Written request a ->
Decide whether each statement below agrees with the patch. Answer yes or no for each, and quote the words of the patch that settle it.
(i) The patch changes four files.
(ii) The added comment calls for the code in NAMEPreProcessor.py to be deleted right away.
(iii) The patch comes from an address at cam.ac.uk.

══ Source text

From 8fa1cc2bdf0264b8ce92068fc44a2b06b33f5015 Mon Sep 17 00:00:00 2001
From: lb584 <lb584@cam.ac.uk>
Date: Wed, 24 Aug 2022 13:56:55 +0100
Subject: [PATCH] untarring NAME data with python reading NAME.nc files rather
 than NAME.txt files (#19)

---
 NAMEPreProcessor.py    |  6 ++++-
 Processor.py           |  2 +-
 ProcessorComponents.py | 56 +++++++++++++++++++-----------------------
 ProcessorUtils.py      | 13 ++++++++++
 4 files changed, 44 insertions(+), 33 deletions(-)

diff --git a/NAMEPreProcessor.py b/NAMEPreProcessor.py
index 2900cea..bb74ac6 100644
--- a/NAMEPreProcessor.py
+++ b/NAMEPreProcessor.py
@@ -5,6 +5,10 @@ import cftime
 import iris.util
 from iris.cube import CubeList, Cube
 
+"""
+THIS IS NO LONGER USED NOW WE ARE PROCESSING THE .NC FILES SUPPLIED BY THE MET OFFICE
+DELETE AFTER A "COOLING OFF" PERIOD
+"""
 
 def save_cube(cube: iris.cube.Cube,
               sanitised_field_name: str,
@@ -82,7 +86,7 @@ if __name__ == '__main__':
 
     """

════
══ Data for this exercise

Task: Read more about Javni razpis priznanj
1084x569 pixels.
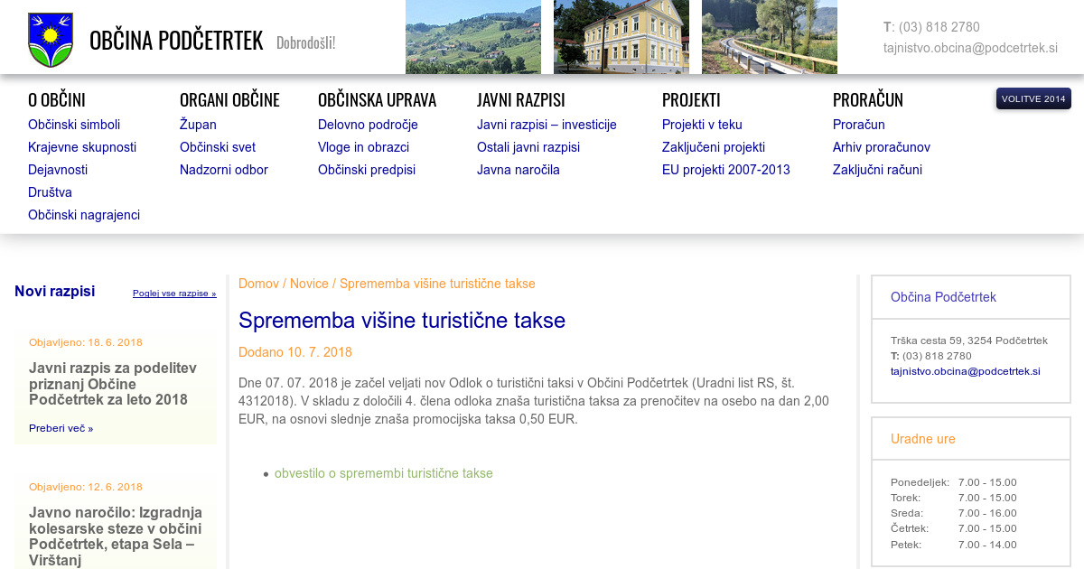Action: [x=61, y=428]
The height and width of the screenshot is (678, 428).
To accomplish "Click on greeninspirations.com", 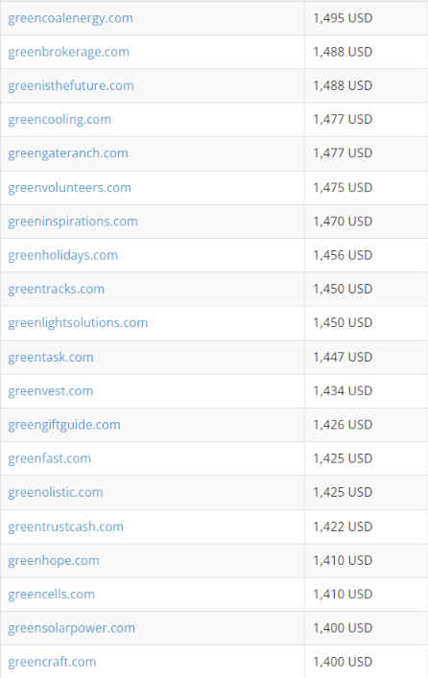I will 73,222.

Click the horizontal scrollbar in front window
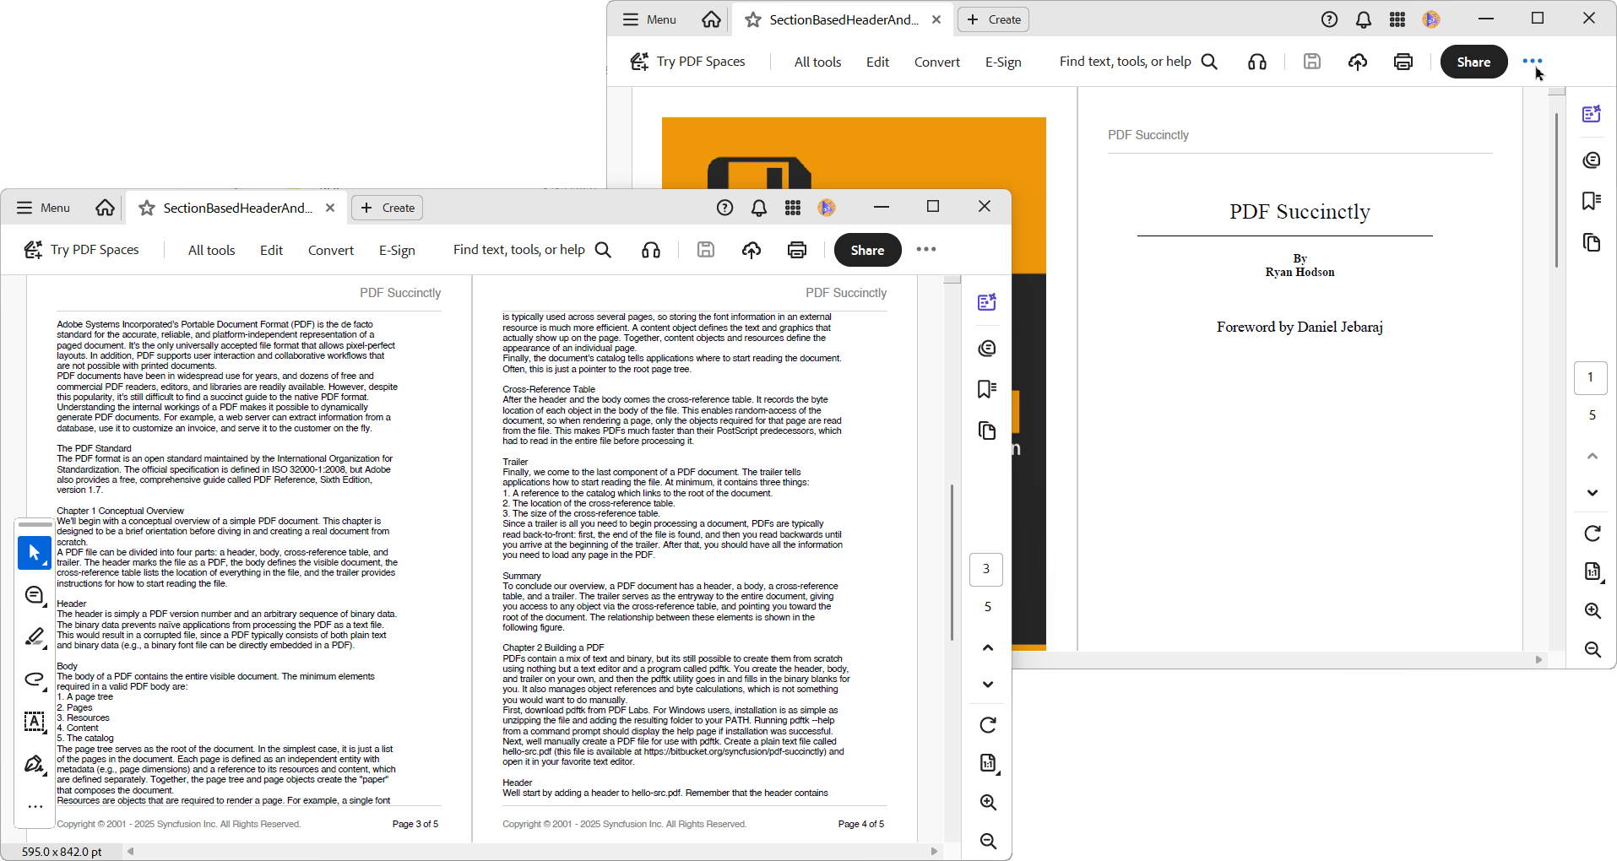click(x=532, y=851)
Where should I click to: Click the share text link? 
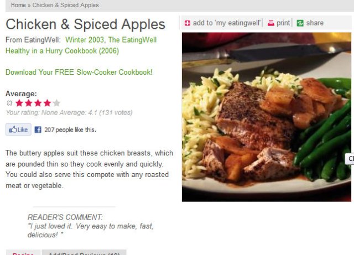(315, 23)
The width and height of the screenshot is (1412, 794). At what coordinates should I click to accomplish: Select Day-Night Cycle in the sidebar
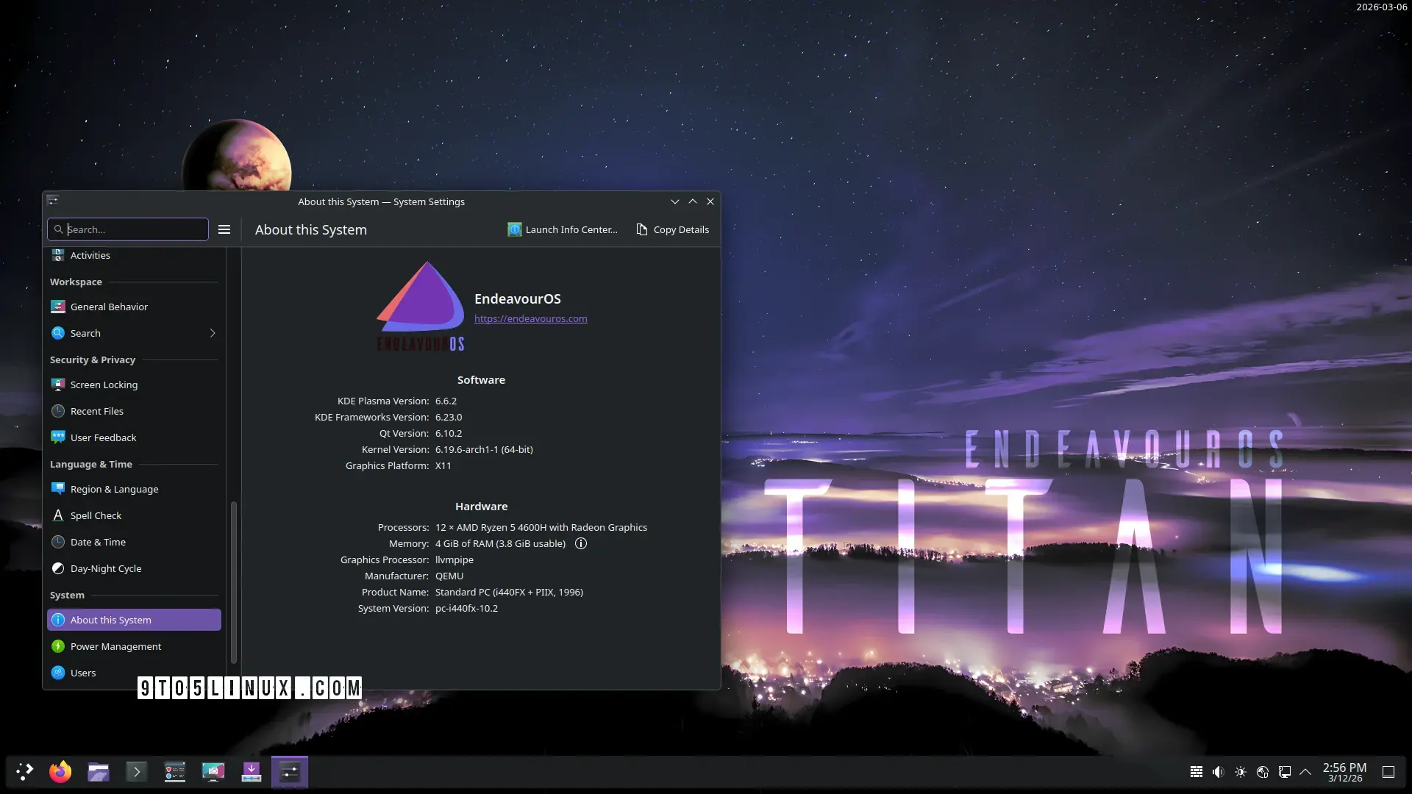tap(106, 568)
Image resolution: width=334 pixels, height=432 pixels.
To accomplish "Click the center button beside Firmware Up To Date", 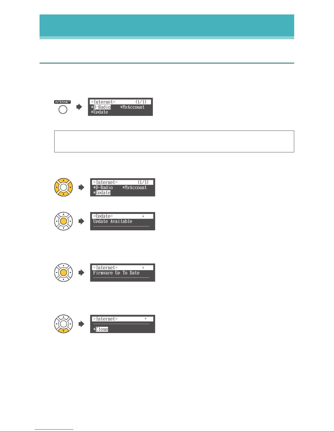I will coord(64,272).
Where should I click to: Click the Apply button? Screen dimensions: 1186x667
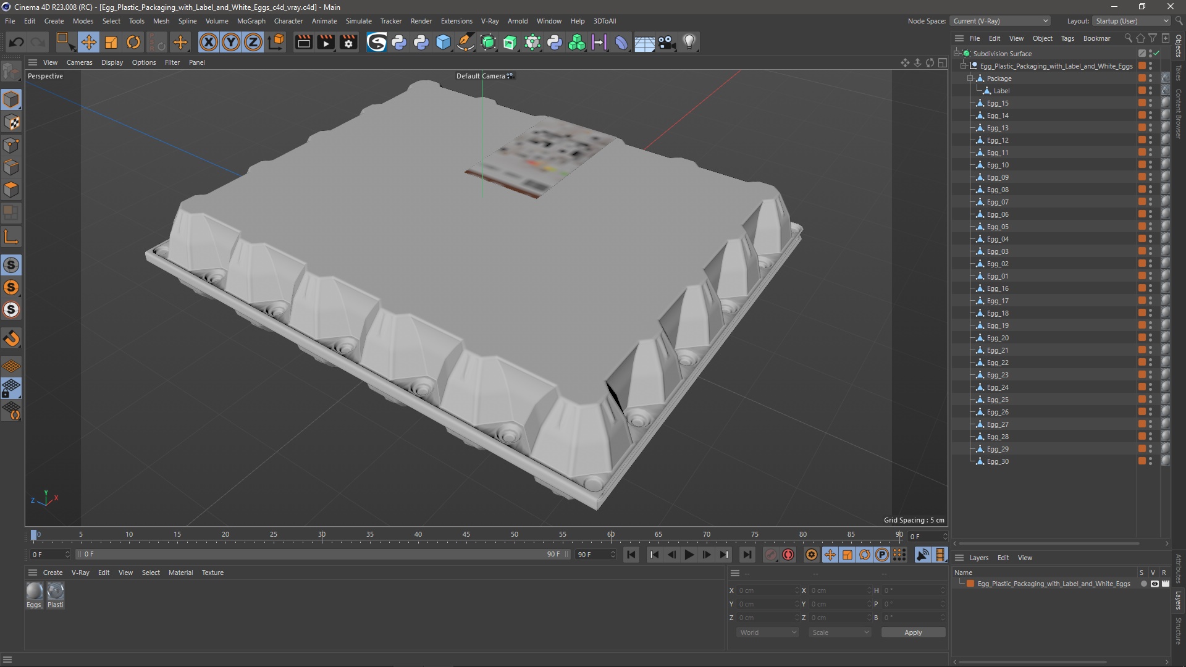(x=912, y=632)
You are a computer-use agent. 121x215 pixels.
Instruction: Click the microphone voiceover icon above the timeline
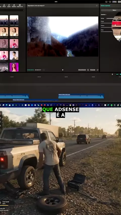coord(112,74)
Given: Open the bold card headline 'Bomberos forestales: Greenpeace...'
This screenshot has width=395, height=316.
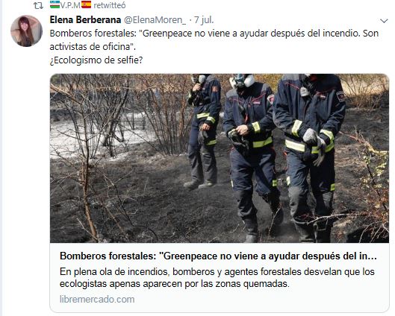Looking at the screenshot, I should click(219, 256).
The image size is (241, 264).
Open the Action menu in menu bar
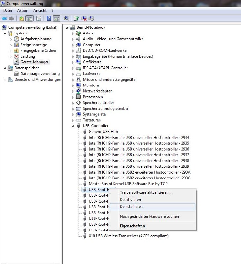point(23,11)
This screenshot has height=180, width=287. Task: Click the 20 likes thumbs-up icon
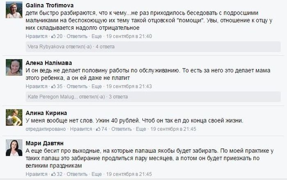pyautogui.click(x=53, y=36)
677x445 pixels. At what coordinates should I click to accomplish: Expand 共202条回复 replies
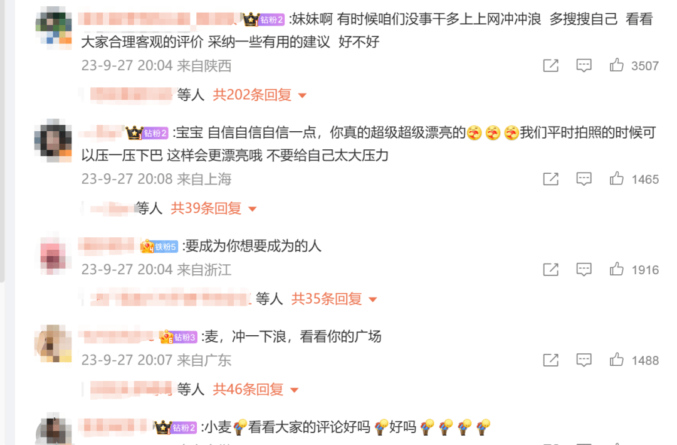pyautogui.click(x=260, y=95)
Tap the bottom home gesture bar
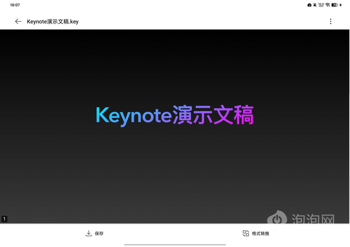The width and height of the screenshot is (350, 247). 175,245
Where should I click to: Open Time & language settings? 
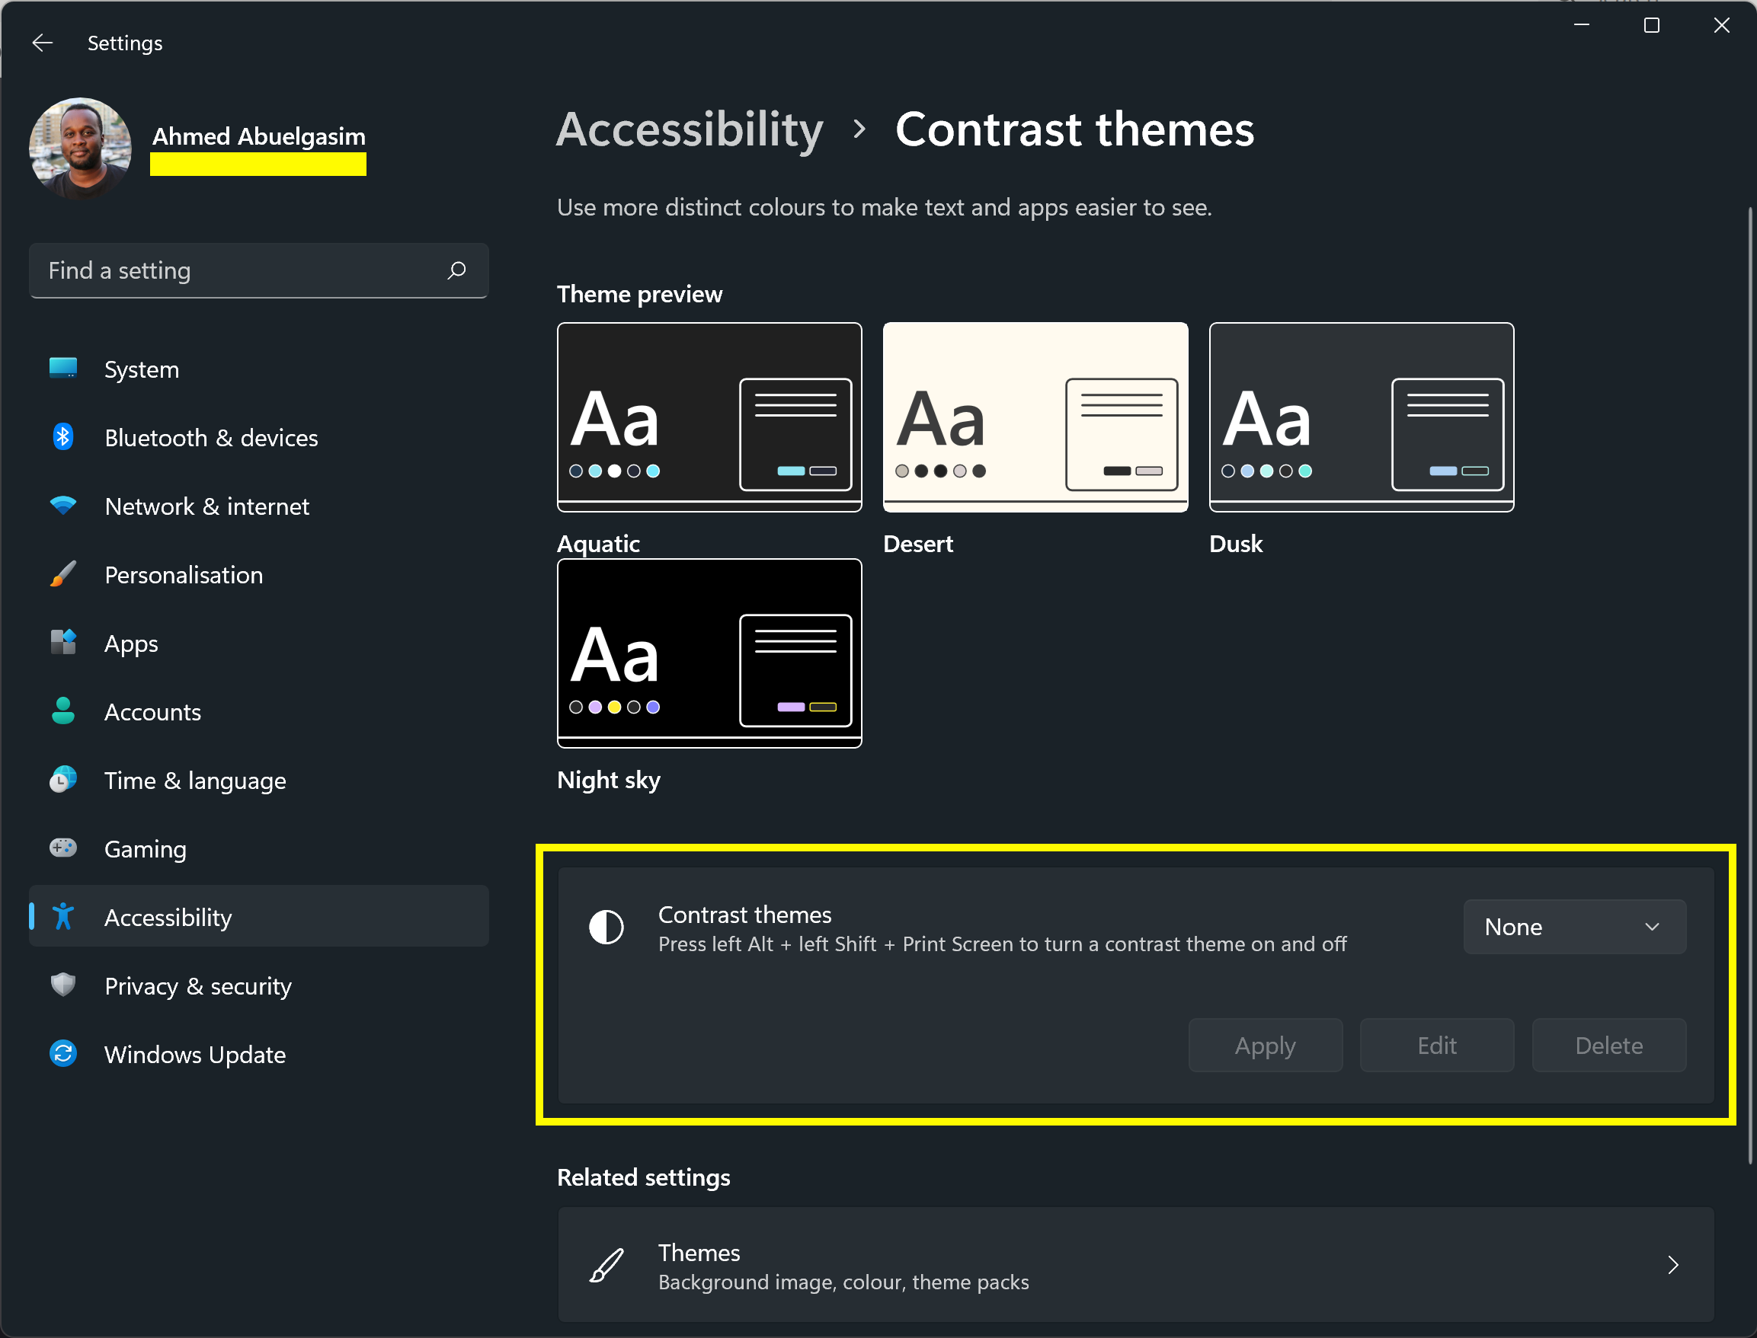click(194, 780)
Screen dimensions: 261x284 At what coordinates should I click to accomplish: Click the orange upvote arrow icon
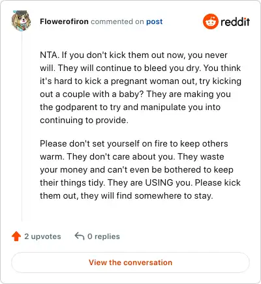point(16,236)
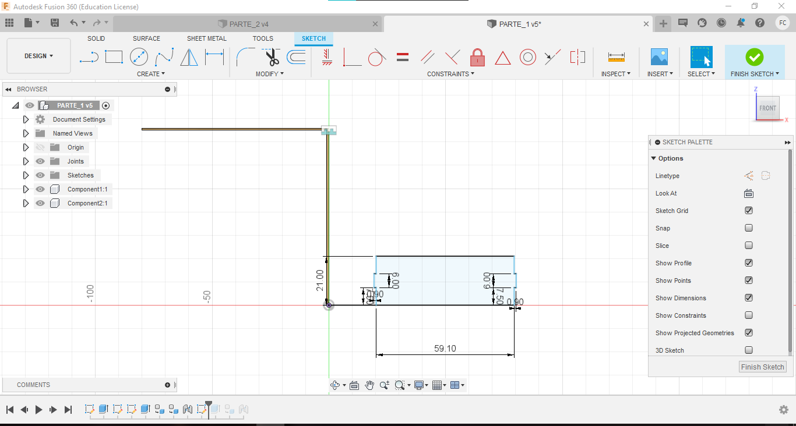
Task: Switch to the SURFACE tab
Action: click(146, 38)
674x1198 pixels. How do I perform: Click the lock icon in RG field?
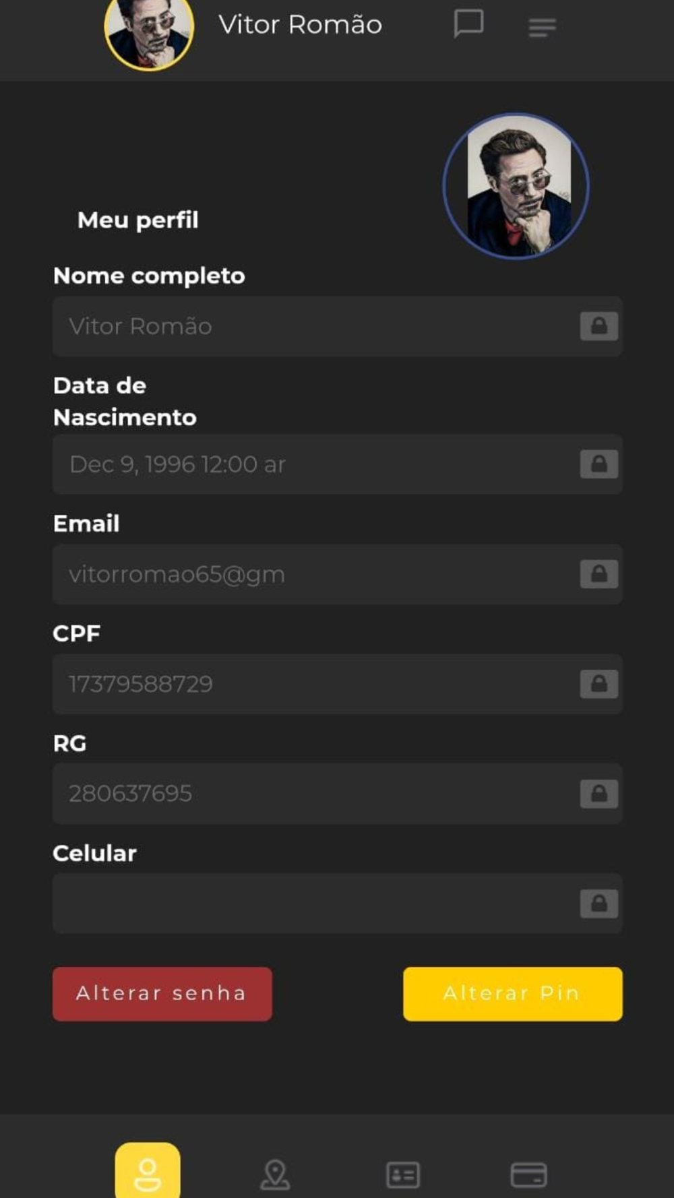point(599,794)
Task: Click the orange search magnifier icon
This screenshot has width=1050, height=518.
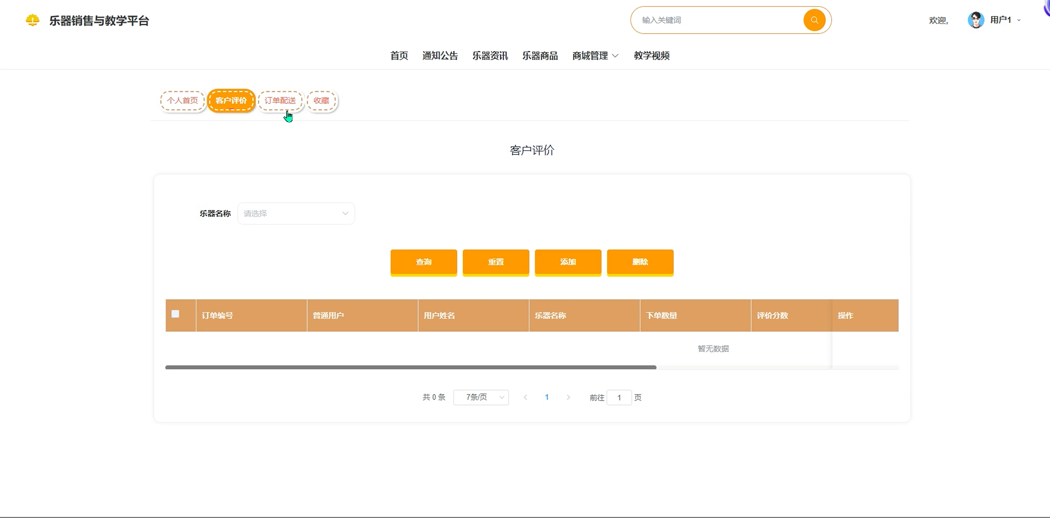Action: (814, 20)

════

Written request b -> List every line in the entries above that contains the word "Open".

Correct output a ->
(i) Yes: "4 files changed, 44 insertions(+), 33 deletions(-)"
(ii) No: "DELETE AFTER A "COOLING OFF" PERIOD"
(iii) Yes: "From: lb584 <lb584@cam.ac.uk>"

Correct output b ->
Given: Open the bold card headline 'Bomberos forestales: Greenpeace...'
Open the Action menu in menu bar
Where should I click to: Open Time & language settings? 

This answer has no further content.